If you're starting from scratch or switching tools, here's the workflow that works:
Step 1: Define your cost code structure. Before you touch any software, decide on your expense categories. A typical construction setup includes: materials/supplies, labor (broken down by trade if needed), equipment rental, subcontractor payments, permits and fees, fuel and vehicle costs, overhead/admin, and change order costs. Map these to your QuickBooks chart of accounts so everything aligns.
Step 2: Set up your projects. Create each active project in your expense tracker with the estimated budget broken down by cost code. This is your baseline for budget-vs-actual tracking.
Step 3: Establish the receipt capture habit. Construction receipt tracking starts at the point of sale. Every purchase gets scanned immediately. No exceptions. Train your crew leads: if the receipt doesn't get photographed within 5 minutes of the purchase, it's at risk of disappearing.
Step 4: Connect your time tracking. If your tool has GPS timesheets, get your crew set up and clocking in from day one. If not, establish a daily time entry process.
Step 5: Configure your QuickBooks sync. Map your expense tracker's categories to your QB chart of accounts. This is the critical step in construction project expense tracking — if the mapping is wrong, your job cost reports are wrong. Test with a few transactions before going live.
Step 6: Set a weekly review rhythm. Every Friday, review your project budgets vs actual spend. Check for untagged expenses, missing receipts, and sync errors. Fifteen minutes a week prevents a month-end disaster.
For small contractors (1–10 employees) managing multiple projects, OnTraq offers the best combination of construction-specific features at an accessible price point. It includes AI receipt scanning, GPS time tracking, job costing, and real-time QuickBooks sync starting at $29/month. For very small or solo operations, QuickBooks Online alone with its built-in receipt scanner can work for low-volume tracking.
Construction expense tracking requires job-level cost tagging (every expense tied to a specific project), cost code categorization (materials, labor, equipment, subs), budget-vs-actual reporting, change order tracking, and labor cost integration. Generic expense trackers handle receipt scanning and categorization but don't connect expenses to specific projects or provide the job costing reports that contractors need to manage profitability by job.
Yes, but with limitations. QuickBooks Online lets you create projects and tag expenses, but it doesn't have construction-specific budgeting, automated cost code mapping, or integrated GPS time tracking. For solo contractors with low volume, it works.

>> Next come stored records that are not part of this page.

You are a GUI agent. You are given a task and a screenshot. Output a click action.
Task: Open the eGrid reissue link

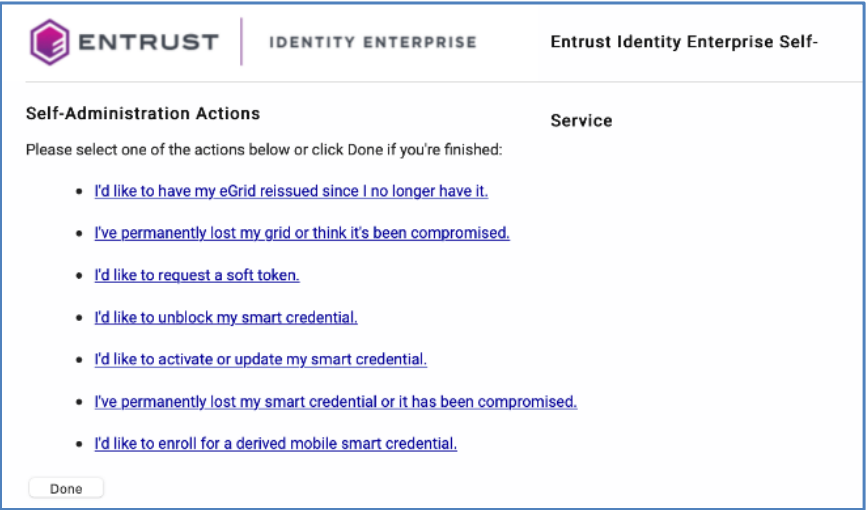coord(291,191)
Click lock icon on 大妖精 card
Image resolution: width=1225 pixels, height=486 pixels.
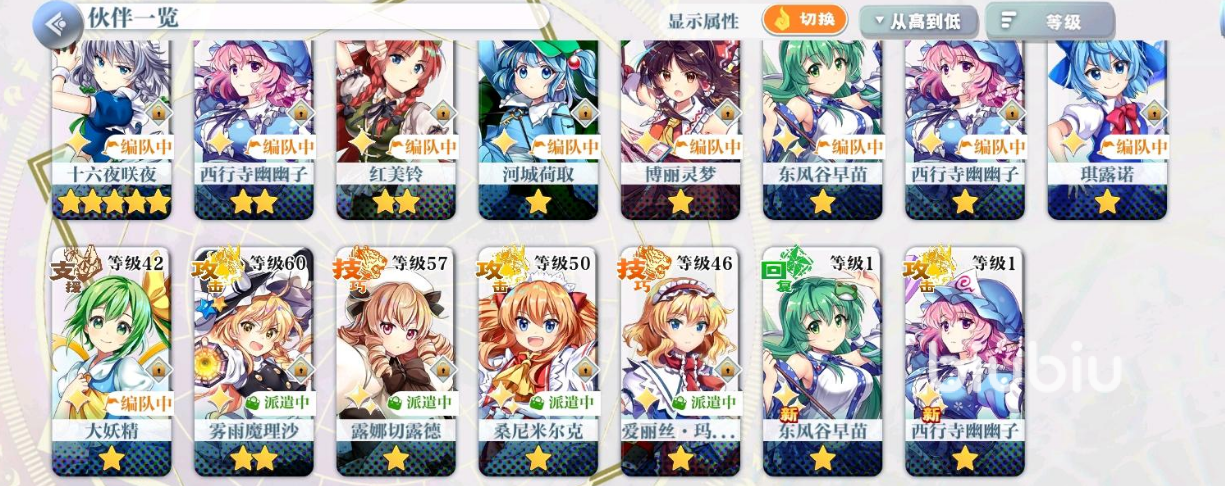158,369
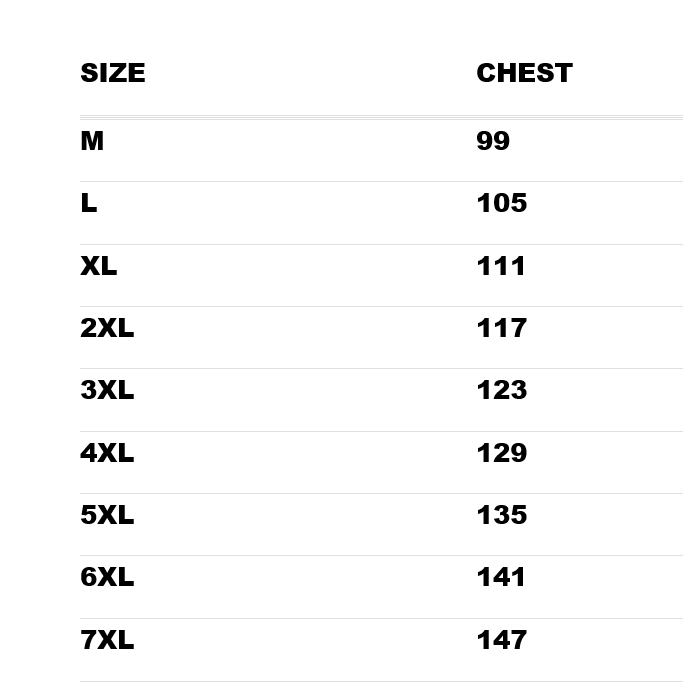Select the XL size cell

pos(99,266)

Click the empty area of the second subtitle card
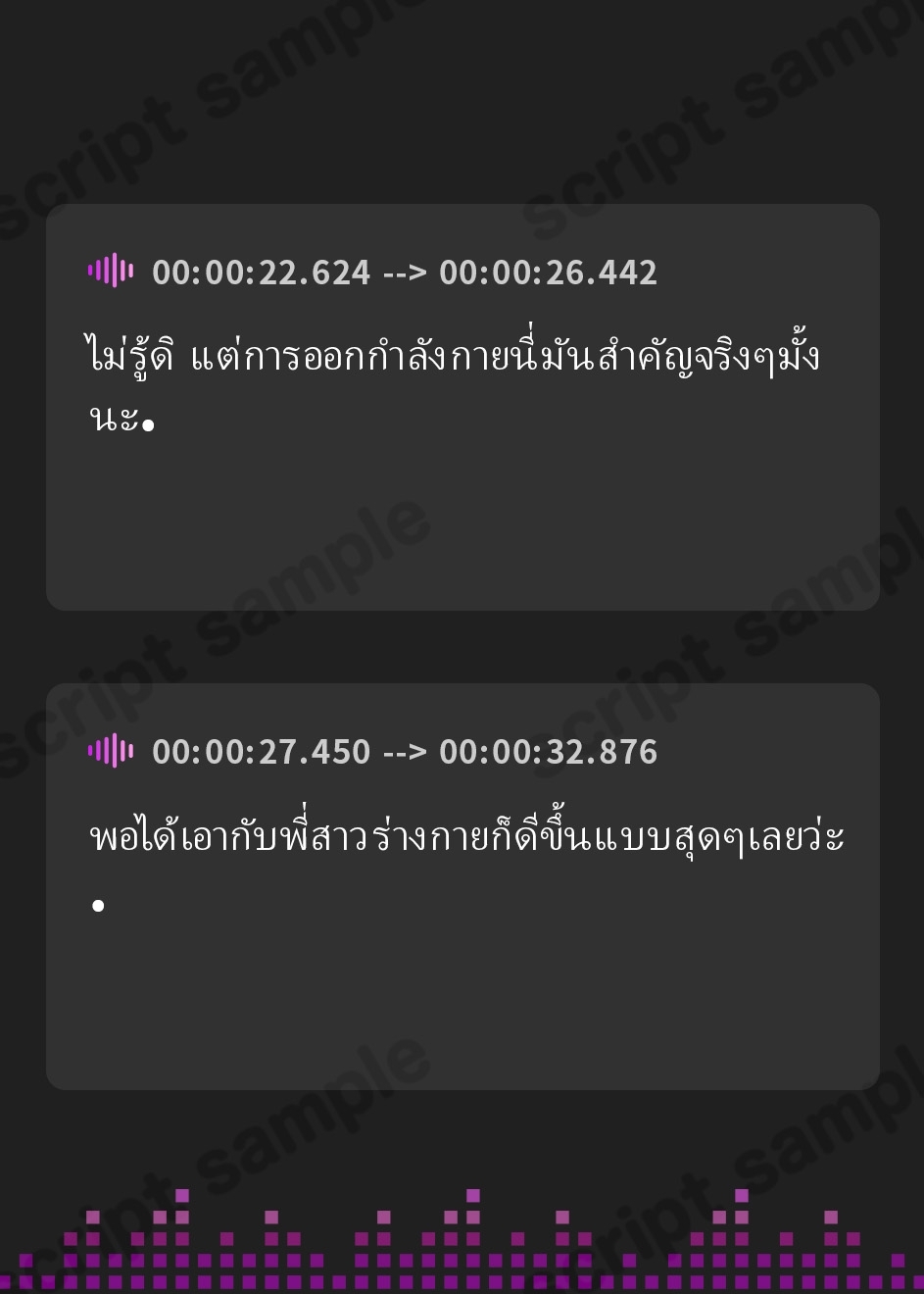pyautogui.click(x=462, y=1005)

For teams running multiple projects, you'll spend significantly more time on manual data entry and reporting than you would with a dedicated construction expense tracker.

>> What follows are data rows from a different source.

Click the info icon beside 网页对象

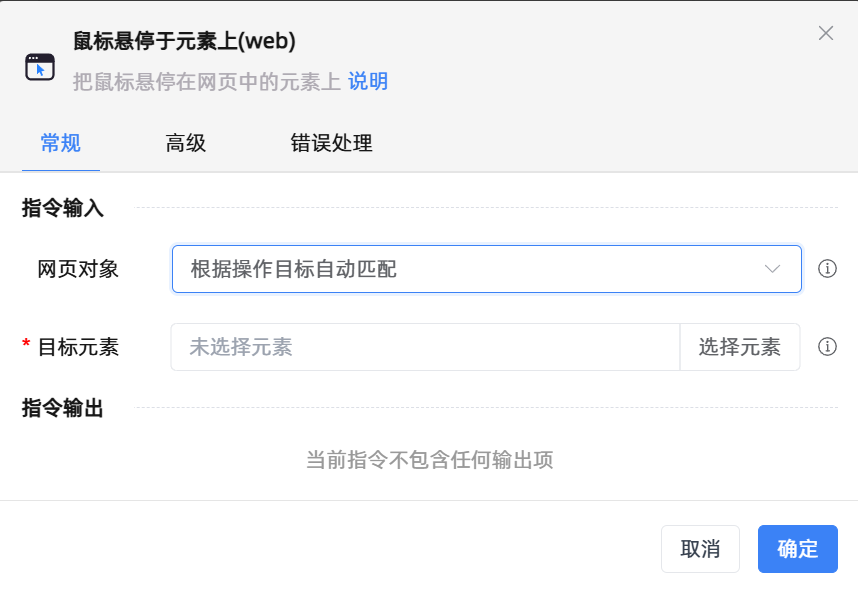[827, 269]
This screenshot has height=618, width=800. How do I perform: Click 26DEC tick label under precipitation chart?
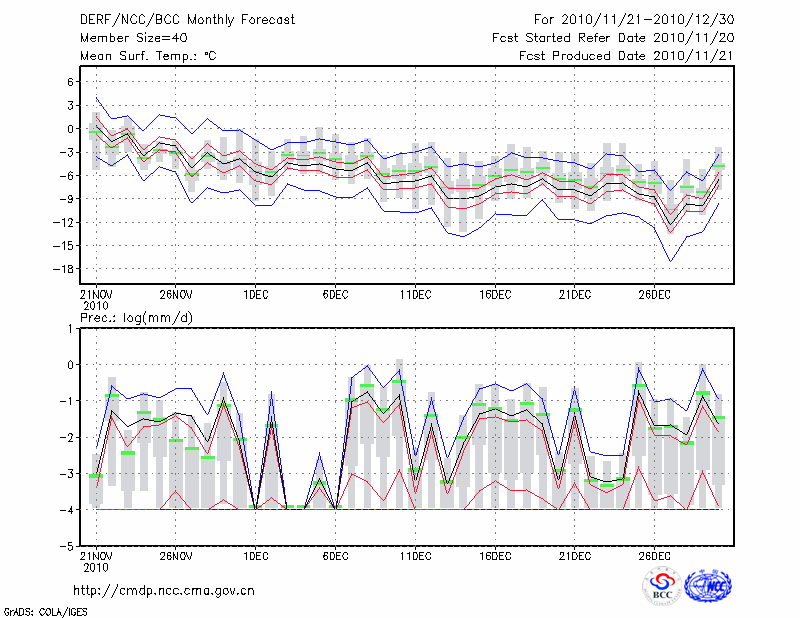(x=655, y=555)
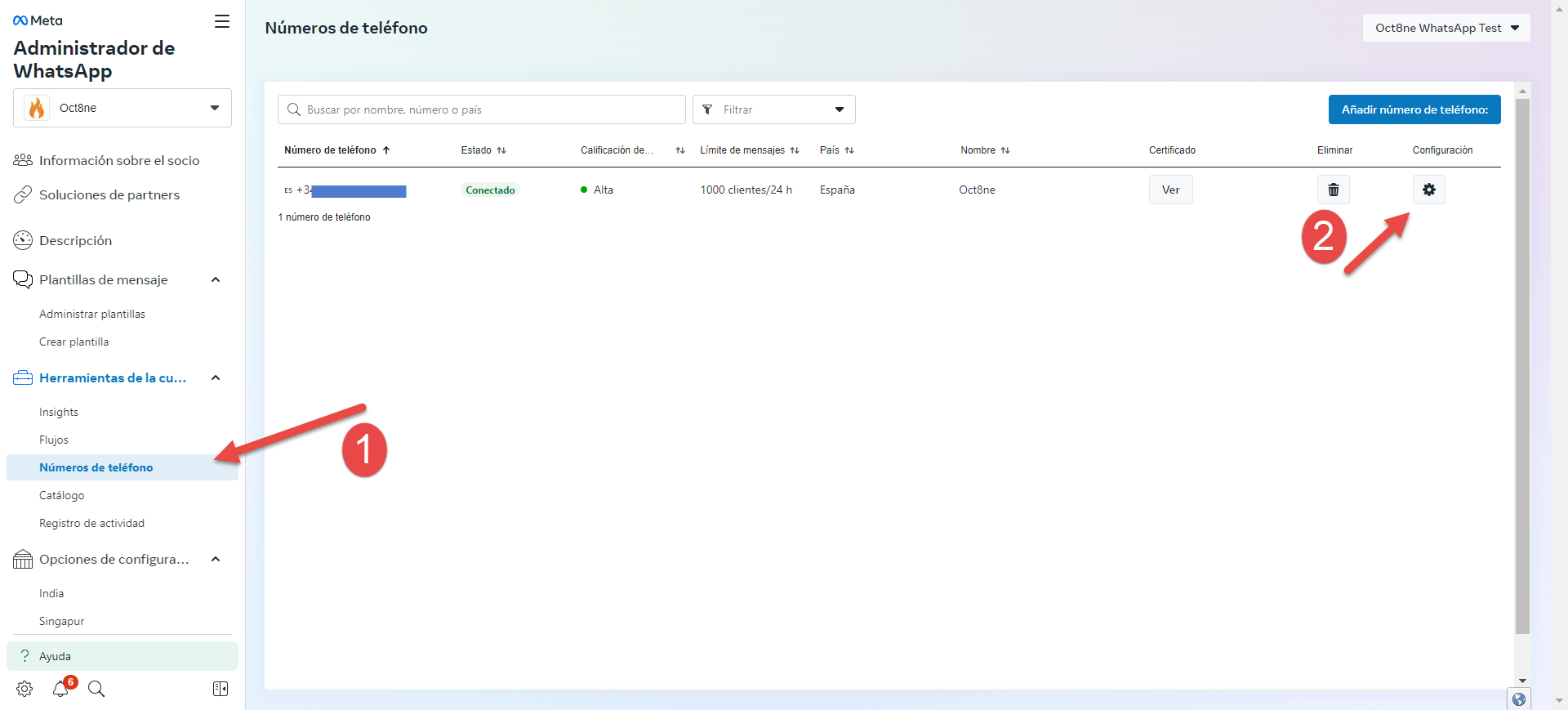
Task: Click the search magnifier in sidebar footer
Action: 96,689
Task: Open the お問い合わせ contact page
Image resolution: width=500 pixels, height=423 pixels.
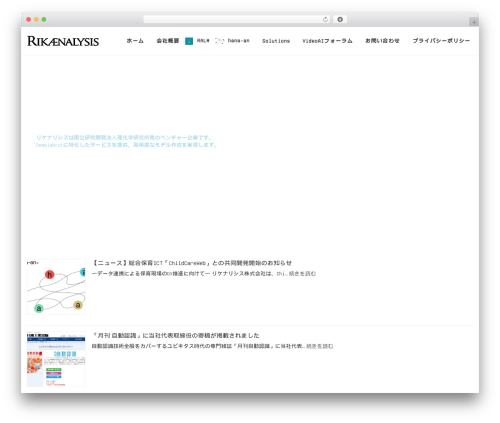Action: pyautogui.click(x=382, y=41)
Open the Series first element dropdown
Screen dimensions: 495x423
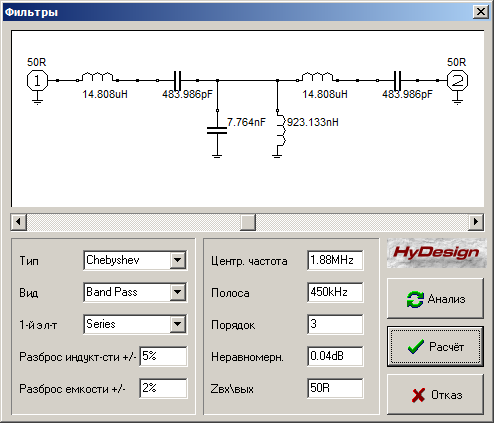point(178,324)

The essentials are: job-level expense tagging, cost code categorization, budget-vs-actual reporting, receipt scanning (ideally AI-powered), labor/time tracking, QuickBooks integration, and mobile access for field crews. Nice-to-haves include: GPS timesheets, change order tracking, AIA billing support, client portals, and offline capability.
Use a construction expense tracker that supports job tagging at the point of capture. When a crew member scans a receipt or logs time, it gets tagged to the correct project immediately. Tools like OnTraq automate this with AI (matching receipts to jobs based on vendor and location). Other tools require manual tagging. The key is tagging at capture time — not batching expenses and sorting later.
Prices range from $29/month (OnTraq Starter) to $149+/month (Knowify, Buildertrend) depending on features and team size. Expensify starts at $5/user/month for basic expense management. QuickBooks Online starts at $35/month if you want to track expenses without a dedicated construction tool. Most tools offer free trials, so you can test before committing.